ニーチェは近代哲学の前提として自明視される「自我Ich」に懐疑的でした。だからデカルトの「我考える、ゆえに我あり」にも根本的に懐疑の目を向けます。その意味で、意志を「個人/個体」に認めようとしたショーペンハウアーにさえも不満でした。だから「私が考える」に代わる「それが考える」は、今日風に表現するなら、近代的思惟の桎梏ともいうべき自我中心主義を一歩相対化し脱構築するものであったのですが、ニーチェの目にはそれさえもまだ言い過ぎと映ったのでした。このニーチェの「es」に対するスタンス、それが今まで見てきた一連の「無意識的なもの」を哲学的に先鋭化したものです。「それ」はもはや言葉では表現しえないものでありながら、にもかかわらず人間の思惟の担い手ないし、そういってよければ真の「主体」だという発想がここには如実に読み取れます。言い換えれば「私が考える」のではなく、私という場を借りて、「それ」としか言いようのないものが考える、という立場です。だから「私」とはあくまで「Es」という言葉で辛うじて暗示される、匿名の能動主体あるいは意志のひとつの現れにすぎないのです。ある意味では19世紀末におけるこの「Es」をめぐる言説の流布は「無意識的なもの」という概念の時熟とパラレルな関係にあったと言っていいでしょう。

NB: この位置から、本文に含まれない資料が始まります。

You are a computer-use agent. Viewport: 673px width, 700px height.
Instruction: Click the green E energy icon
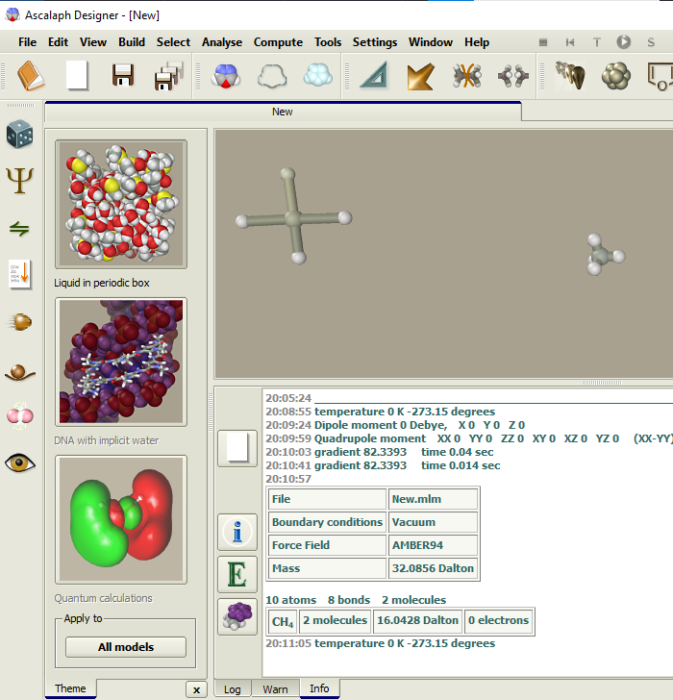click(237, 574)
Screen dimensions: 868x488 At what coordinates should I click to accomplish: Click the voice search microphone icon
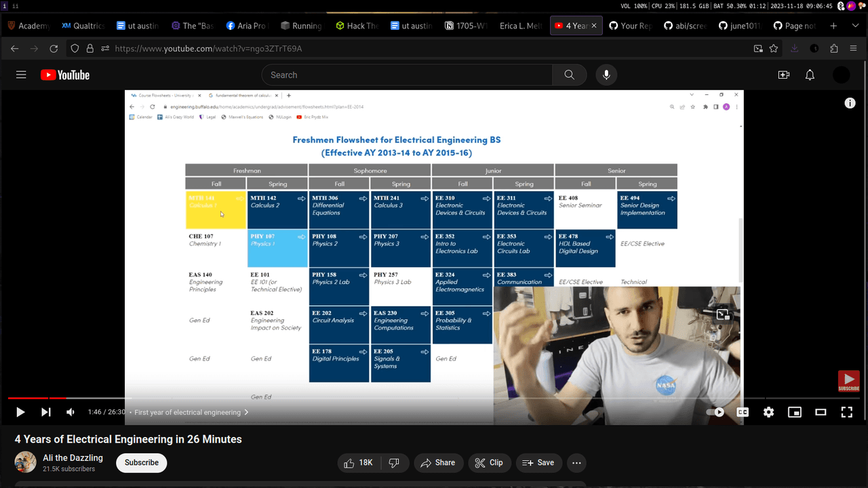606,75
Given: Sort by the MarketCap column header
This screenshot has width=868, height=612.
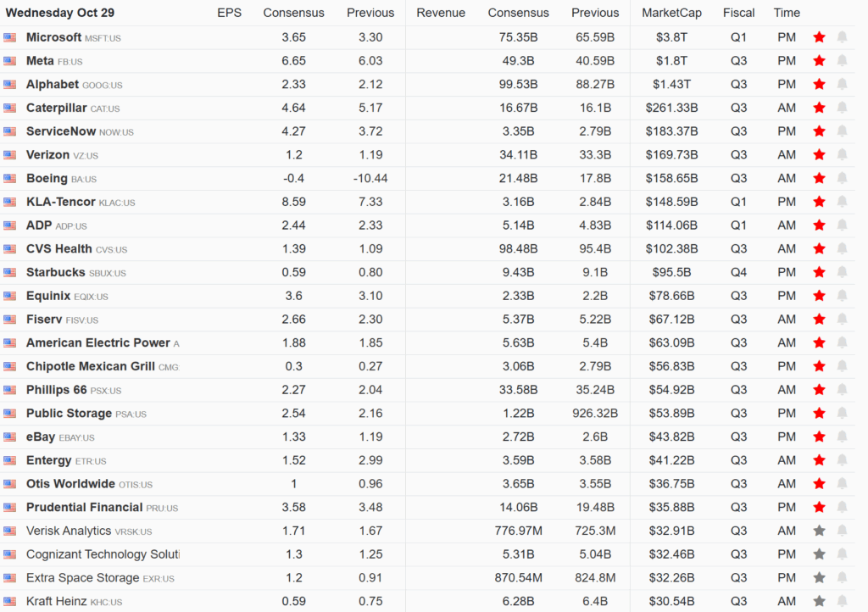Looking at the screenshot, I should pos(672,13).
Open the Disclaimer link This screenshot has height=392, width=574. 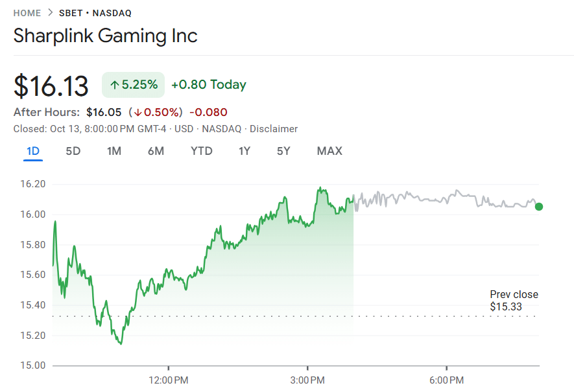pos(273,128)
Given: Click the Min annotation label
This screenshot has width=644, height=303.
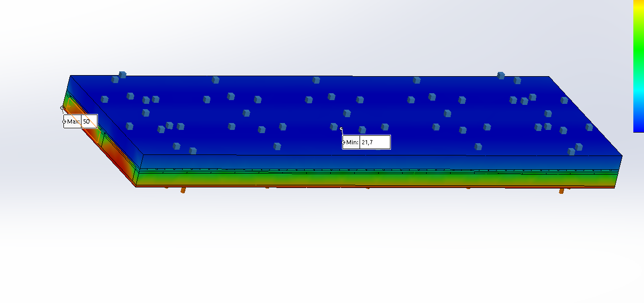Looking at the screenshot, I should pos(352,142).
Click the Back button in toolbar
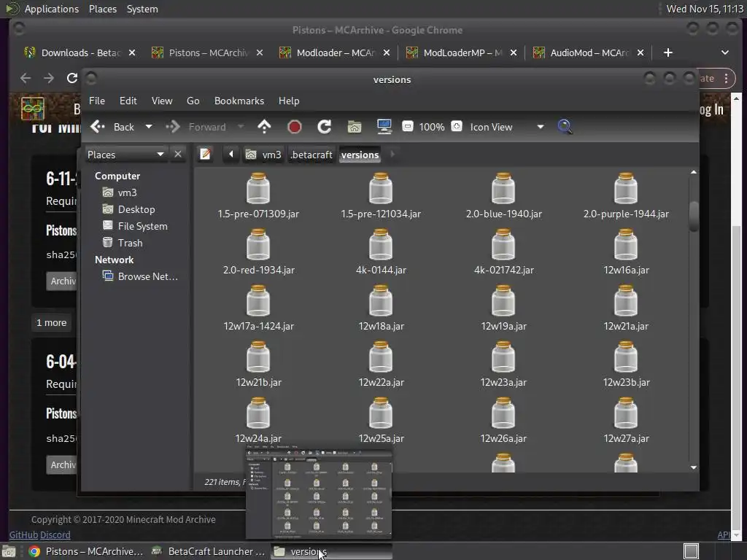 113,127
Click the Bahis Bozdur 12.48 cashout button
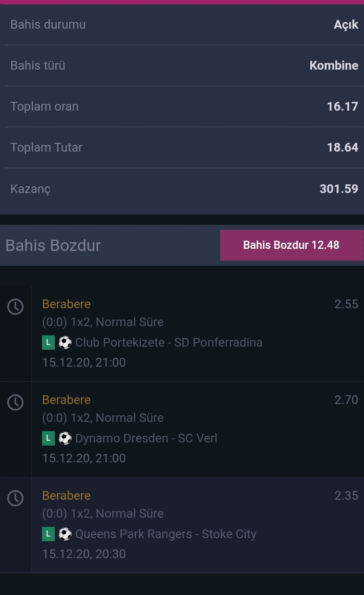 (291, 245)
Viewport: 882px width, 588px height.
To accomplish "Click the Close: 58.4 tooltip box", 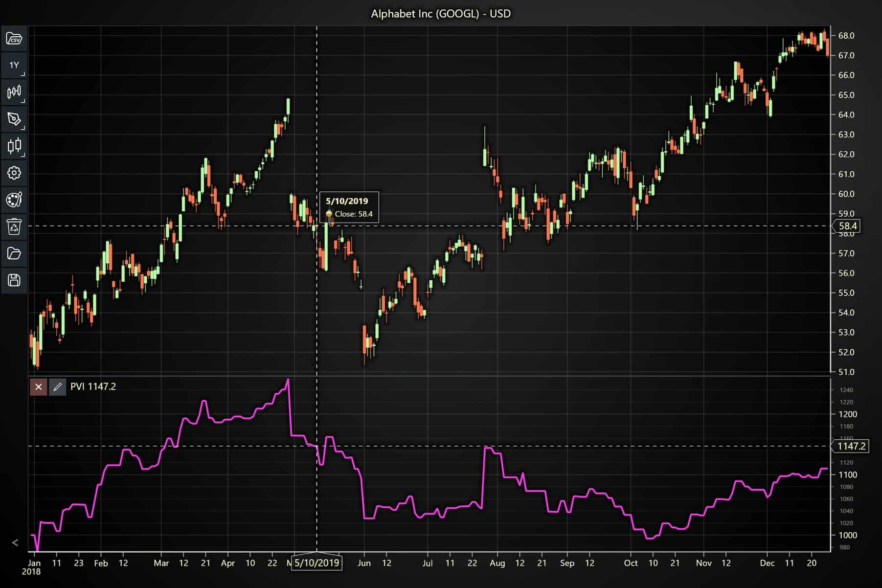I will point(349,207).
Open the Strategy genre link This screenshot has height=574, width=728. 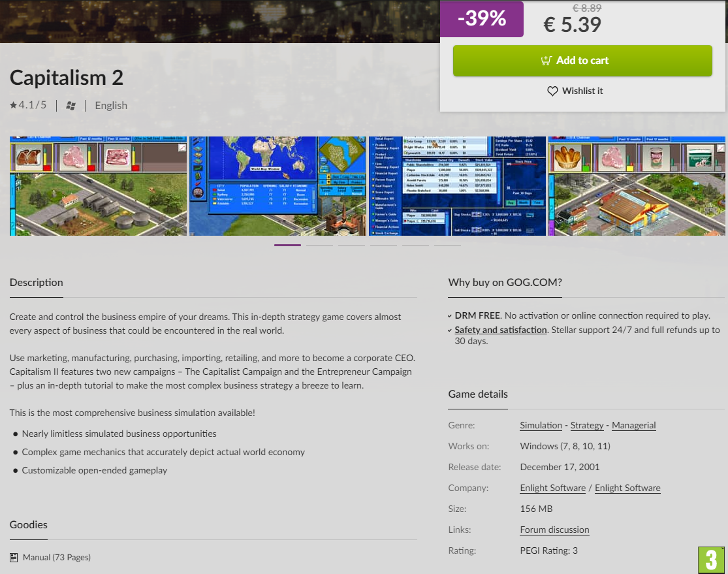pos(587,425)
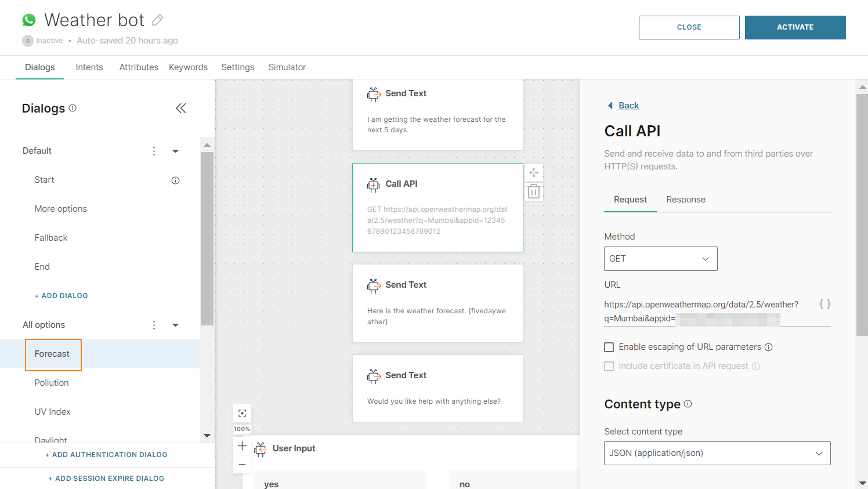Enable escaping of URL parameters checkbox
The image size is (868, 489).
pos(609,347)
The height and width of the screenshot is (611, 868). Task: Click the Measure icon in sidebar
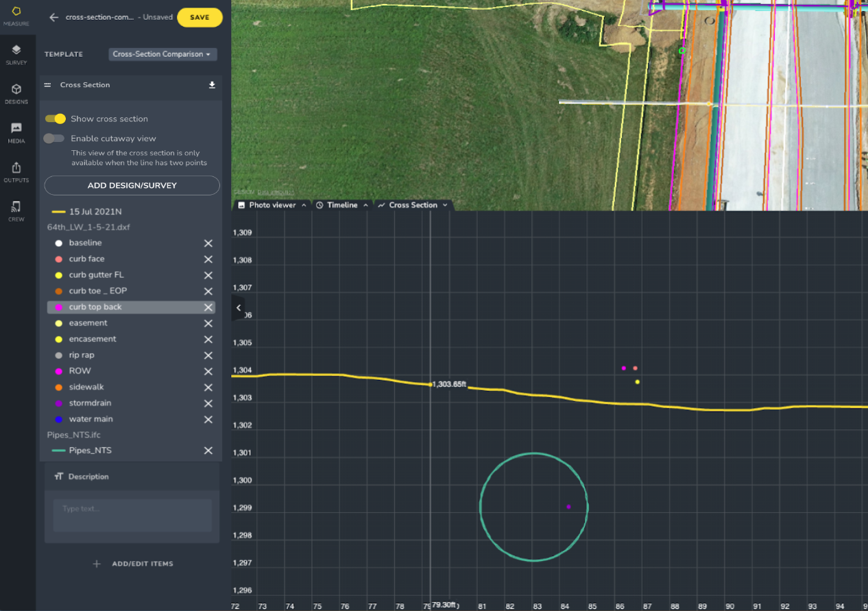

このように「無意識的なもの」およびそれに連動する「Es」という概念を中心に19世紀ドイツの思想潮流を通覧してきたわけですが、この二つの概念の特徴は何と言っても、その規定不可能性ないし表現不可能性にありました。つまりそれらは「無意識的なものdas Unbewuβte」というように、否定の接頭語「un-」をつかったネガティヴな表現によってしか言い表し得ないものか、または「Es」のように、もっぱら漠然と暗示的に表現する以外にないものでした。それが20世紀に向かって次第にポジティヴな姿をとって立ち現われてくる様子が見えたと思います。それと同時にフロイトの格闘も、まさにこうした大きなうねりの中から出てきたものです。精神分析というのは、フロイトという人物の単なる個人的な思いつきでもなければ、突然どこからともなく降って湧いた奇想でもなく、むしろドイツ語圏を中心とする大きな思想潮流がたまたまフロイトという天才的な人物においてひとつの表現を得たものだということが言えるのです。